Naar het oordeel van het hof is bewezen dat de verdachte de kluis van [slachtoffer], met daarin een aanzienlijke hoeveelheid sieraden, heeft gestolen. Uit de aangifte van [slachtoffer] volgt dat de kluis op 14 maart 2019 is gestolen tijdens een verhuizing van haar inboedel door een verhuisbedrijf naar haar woning aan de [adres 3]. Uit de zich in het dossier bevindende tapgesprekken van 14 maart 2019 volgt dat de verdachte is ingeseind door [medeverdachte], die op dat moment werkzaam was voor het verhuisbedrijf, dat er een kloewa (het hof begrijpt: een kluis) lag in een waggie (het hof begrijpt: een voertuig) in de buurt van het Surinameplein en dat die kluis weggehaald kon worden. [medeverdachte] liet de verdachte weten dat die kluis niet van hem was, dat hij die ‘in de waggie’ liet staan, dat hij ‘de waggie’ gewoon open liet, en dat het ‘echt nu’ moest gebeuren.
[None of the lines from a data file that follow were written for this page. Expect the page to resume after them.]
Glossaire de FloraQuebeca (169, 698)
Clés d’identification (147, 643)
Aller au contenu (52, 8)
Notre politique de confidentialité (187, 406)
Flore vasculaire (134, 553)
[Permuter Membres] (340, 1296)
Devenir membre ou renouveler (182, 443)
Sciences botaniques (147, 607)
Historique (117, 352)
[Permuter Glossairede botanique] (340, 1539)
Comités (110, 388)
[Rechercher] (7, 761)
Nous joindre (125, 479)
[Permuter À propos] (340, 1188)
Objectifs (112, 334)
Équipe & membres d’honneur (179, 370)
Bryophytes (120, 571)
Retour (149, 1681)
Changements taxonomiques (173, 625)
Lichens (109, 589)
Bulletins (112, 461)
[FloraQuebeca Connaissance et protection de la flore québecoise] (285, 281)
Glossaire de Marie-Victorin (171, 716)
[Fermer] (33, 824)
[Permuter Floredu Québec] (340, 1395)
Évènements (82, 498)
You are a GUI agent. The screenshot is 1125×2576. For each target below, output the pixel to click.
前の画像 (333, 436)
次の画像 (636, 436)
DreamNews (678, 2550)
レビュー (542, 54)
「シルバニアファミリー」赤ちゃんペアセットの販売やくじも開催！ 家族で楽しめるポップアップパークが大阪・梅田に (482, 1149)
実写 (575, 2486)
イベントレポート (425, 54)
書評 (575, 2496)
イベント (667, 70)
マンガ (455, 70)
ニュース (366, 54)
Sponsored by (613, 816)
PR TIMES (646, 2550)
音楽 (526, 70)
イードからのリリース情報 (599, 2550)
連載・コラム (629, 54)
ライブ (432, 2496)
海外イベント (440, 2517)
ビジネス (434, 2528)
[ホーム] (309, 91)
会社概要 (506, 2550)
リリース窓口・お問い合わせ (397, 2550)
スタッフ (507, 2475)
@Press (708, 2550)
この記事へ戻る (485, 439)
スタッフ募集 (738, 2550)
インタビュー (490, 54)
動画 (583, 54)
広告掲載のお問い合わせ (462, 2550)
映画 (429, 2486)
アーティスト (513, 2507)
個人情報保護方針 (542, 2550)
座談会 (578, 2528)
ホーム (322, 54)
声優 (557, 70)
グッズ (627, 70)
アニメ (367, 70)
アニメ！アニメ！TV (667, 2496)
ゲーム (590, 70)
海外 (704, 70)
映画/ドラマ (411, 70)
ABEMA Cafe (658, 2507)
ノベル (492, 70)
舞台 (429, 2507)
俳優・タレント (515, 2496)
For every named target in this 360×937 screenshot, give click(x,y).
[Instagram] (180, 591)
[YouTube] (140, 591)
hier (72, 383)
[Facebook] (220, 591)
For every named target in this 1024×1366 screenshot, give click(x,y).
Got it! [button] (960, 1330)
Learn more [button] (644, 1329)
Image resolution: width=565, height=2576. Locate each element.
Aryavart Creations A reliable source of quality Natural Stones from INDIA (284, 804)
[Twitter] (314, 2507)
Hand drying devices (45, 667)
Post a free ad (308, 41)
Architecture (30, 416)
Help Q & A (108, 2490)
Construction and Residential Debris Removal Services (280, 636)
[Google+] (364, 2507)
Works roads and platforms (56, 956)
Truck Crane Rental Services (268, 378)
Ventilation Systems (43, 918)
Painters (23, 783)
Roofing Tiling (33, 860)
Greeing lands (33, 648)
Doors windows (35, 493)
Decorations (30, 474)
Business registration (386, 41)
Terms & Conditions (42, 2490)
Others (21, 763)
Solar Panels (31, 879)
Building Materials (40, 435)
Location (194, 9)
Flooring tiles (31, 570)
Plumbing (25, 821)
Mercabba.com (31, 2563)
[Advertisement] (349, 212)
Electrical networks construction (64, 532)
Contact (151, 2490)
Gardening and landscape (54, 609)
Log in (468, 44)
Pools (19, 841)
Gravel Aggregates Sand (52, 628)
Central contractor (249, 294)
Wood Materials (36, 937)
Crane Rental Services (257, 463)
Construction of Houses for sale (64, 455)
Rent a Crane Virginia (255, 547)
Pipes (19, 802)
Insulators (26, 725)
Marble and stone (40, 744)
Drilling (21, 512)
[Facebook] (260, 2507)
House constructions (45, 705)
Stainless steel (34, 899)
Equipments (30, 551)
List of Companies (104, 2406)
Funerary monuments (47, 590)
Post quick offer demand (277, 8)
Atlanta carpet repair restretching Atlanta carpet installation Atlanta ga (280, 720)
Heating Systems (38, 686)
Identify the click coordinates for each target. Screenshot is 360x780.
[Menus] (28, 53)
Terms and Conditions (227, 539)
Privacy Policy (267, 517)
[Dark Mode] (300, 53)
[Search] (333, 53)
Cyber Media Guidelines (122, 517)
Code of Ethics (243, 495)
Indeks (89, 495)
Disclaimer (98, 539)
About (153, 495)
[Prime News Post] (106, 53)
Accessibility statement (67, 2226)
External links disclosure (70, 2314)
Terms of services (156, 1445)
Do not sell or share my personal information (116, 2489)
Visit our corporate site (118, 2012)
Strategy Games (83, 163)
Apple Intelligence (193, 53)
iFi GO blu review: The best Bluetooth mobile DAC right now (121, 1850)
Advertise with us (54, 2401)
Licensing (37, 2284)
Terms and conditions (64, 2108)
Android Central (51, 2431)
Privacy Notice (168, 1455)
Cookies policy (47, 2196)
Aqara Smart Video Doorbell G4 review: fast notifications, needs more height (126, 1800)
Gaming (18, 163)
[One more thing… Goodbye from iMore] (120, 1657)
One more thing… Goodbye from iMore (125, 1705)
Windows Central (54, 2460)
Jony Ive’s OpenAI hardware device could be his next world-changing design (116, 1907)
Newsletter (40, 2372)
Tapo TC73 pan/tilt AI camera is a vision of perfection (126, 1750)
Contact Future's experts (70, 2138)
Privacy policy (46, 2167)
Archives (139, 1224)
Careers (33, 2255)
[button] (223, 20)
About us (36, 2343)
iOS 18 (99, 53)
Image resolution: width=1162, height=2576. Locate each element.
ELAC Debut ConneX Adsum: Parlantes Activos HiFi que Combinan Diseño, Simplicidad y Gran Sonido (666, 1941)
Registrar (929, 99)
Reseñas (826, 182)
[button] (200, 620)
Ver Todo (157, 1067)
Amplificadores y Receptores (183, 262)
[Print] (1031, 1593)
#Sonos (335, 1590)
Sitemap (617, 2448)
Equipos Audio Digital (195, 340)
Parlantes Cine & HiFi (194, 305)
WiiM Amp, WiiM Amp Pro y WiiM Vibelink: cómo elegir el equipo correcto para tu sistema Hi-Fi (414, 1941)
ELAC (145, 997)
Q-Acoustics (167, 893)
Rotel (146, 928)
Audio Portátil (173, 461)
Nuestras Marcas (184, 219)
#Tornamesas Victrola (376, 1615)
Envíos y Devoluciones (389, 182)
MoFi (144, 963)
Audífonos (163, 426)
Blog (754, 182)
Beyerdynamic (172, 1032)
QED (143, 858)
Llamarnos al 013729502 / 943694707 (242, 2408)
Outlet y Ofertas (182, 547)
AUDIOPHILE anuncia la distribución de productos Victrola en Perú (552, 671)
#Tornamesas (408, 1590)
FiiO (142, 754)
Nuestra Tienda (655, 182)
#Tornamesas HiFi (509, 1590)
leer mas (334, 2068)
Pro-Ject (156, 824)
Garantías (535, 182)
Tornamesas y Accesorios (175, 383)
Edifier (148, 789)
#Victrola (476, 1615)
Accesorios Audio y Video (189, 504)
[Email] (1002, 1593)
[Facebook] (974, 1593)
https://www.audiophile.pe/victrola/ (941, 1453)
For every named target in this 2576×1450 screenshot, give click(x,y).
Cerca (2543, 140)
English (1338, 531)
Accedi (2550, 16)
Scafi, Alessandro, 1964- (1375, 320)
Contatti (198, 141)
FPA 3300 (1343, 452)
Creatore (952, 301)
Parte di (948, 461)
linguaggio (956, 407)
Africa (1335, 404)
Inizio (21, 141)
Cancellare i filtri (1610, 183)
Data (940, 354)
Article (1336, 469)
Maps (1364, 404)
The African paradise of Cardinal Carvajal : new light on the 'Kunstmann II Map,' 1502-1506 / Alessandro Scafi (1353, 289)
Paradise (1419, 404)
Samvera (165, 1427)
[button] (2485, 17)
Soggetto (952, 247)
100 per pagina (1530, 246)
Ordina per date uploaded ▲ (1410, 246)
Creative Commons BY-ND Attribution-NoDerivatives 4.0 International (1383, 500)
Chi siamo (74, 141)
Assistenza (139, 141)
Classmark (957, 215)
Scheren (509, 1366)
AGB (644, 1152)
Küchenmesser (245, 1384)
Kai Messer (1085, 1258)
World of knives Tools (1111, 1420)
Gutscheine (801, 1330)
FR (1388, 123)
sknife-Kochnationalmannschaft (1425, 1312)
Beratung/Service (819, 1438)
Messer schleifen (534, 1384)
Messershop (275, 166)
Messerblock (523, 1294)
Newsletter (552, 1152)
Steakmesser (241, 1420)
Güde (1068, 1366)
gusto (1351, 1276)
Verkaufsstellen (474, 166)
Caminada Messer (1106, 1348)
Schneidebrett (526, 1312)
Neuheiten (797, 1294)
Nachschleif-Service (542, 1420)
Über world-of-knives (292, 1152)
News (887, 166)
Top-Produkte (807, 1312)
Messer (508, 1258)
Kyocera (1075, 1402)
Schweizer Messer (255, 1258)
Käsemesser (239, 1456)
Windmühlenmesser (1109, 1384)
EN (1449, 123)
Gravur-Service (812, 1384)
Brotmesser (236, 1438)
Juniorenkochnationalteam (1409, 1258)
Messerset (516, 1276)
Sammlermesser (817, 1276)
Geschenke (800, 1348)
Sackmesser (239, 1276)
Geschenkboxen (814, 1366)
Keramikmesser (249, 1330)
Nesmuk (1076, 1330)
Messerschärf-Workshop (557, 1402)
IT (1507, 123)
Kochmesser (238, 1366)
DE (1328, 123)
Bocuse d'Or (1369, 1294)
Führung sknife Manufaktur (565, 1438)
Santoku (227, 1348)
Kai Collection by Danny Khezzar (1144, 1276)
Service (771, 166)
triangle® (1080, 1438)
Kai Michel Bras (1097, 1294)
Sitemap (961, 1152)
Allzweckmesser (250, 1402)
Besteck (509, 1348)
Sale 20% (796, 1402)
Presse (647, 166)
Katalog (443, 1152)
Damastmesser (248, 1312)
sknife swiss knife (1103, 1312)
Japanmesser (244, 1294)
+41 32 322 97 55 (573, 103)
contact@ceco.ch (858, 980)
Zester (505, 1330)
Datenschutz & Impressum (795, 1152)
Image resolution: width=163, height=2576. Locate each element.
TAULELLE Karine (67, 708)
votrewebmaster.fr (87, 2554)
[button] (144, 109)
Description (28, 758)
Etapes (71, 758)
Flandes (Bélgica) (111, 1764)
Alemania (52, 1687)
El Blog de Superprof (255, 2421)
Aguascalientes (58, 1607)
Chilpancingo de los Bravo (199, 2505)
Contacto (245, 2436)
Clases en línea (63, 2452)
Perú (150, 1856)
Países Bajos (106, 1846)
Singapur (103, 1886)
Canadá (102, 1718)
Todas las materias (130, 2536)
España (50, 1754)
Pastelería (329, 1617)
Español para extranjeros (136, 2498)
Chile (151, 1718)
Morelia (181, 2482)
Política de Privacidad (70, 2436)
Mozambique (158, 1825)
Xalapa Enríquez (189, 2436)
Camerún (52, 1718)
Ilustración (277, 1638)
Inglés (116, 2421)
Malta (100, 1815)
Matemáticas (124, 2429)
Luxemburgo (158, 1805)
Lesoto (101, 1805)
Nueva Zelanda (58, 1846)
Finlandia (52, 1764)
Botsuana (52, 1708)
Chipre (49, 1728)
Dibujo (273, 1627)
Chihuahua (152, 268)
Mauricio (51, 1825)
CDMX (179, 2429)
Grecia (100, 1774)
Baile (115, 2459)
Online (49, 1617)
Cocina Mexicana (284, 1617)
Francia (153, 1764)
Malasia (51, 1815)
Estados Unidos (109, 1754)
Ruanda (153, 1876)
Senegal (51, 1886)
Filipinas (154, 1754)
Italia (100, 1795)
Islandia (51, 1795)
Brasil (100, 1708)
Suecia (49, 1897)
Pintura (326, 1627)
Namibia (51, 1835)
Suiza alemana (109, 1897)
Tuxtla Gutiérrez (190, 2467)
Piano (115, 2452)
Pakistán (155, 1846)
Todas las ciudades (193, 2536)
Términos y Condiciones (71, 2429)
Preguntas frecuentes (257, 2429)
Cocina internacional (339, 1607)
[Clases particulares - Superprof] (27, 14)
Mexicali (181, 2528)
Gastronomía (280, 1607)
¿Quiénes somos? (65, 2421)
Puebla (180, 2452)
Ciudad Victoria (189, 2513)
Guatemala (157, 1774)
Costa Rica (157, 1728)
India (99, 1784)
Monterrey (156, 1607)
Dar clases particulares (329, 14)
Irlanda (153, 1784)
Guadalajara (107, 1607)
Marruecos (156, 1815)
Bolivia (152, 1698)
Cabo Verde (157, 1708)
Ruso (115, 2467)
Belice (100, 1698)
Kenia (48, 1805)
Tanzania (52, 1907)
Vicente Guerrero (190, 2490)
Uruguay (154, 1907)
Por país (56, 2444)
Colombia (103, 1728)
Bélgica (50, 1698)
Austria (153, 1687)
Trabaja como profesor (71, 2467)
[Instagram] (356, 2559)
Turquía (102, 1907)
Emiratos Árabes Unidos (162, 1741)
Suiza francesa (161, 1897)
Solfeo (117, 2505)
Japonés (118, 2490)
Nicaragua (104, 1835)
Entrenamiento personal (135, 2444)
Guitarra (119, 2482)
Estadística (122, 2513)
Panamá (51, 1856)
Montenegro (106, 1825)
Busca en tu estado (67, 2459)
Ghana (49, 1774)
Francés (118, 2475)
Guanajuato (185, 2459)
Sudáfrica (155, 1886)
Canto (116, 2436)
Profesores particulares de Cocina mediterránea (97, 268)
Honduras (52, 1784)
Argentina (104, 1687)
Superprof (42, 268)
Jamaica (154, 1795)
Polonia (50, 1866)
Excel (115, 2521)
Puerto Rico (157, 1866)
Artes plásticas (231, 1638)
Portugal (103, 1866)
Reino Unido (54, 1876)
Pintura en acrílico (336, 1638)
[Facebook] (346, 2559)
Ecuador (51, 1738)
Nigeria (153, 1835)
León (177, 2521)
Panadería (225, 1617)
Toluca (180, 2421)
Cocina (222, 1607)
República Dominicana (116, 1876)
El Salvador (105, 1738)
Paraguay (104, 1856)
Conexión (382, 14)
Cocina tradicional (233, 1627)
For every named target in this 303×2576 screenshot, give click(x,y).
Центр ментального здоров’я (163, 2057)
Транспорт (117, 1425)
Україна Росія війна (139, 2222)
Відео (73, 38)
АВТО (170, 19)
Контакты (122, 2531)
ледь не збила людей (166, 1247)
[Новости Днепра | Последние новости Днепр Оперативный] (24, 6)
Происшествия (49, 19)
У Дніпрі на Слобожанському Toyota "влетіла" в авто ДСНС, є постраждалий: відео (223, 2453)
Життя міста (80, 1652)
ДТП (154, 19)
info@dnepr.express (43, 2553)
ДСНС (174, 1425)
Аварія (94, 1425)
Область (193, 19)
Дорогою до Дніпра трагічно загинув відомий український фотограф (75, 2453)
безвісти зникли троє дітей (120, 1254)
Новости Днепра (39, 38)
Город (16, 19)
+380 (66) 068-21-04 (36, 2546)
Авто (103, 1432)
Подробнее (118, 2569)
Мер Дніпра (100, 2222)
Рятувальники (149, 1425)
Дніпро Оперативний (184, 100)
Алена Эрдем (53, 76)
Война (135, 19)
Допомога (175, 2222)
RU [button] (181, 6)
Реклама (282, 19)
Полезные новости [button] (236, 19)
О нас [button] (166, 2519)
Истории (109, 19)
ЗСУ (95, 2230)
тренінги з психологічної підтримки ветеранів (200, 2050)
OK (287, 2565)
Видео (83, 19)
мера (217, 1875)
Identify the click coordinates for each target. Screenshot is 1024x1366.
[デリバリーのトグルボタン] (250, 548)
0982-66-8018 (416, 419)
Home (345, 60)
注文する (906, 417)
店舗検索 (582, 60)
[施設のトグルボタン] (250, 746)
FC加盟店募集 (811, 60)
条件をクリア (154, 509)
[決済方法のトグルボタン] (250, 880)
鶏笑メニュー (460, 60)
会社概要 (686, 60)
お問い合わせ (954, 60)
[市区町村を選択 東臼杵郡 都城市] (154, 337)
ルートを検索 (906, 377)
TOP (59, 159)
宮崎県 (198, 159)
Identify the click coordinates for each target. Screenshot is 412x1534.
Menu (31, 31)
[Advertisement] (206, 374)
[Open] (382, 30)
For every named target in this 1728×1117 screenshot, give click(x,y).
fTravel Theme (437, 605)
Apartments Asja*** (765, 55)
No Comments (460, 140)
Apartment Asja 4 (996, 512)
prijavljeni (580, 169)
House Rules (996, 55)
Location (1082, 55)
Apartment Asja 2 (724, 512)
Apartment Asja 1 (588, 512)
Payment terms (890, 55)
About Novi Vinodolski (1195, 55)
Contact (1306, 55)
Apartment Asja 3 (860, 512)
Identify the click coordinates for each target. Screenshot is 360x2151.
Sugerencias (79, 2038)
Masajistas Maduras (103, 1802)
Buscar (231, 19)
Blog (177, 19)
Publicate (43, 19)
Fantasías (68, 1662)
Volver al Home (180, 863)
Uit een daaropvolgend tapgesprek blijkt dat de verdachte vervolgens vervoer heeft geregeld, een Caddy. Daarna zei [medeverdachte] telefonisch tegen de verdachte dat iedereen boven aan het werk was en dat de verdachte moest ‘binnengaan, pakken en weggaan’ als hij [medeverdachte] naar boven zag gaan. Op 14 maart 2019 omstreeks het tijdstip van de diefstal zagen leden van een observatieteam van de politie, die zich bevonden in de buurt van het Surinameplein, dat de verdachte als bijrijder zat in een Volkswagen Caddy met een groot voorwerp op schoot dat leek op een doos.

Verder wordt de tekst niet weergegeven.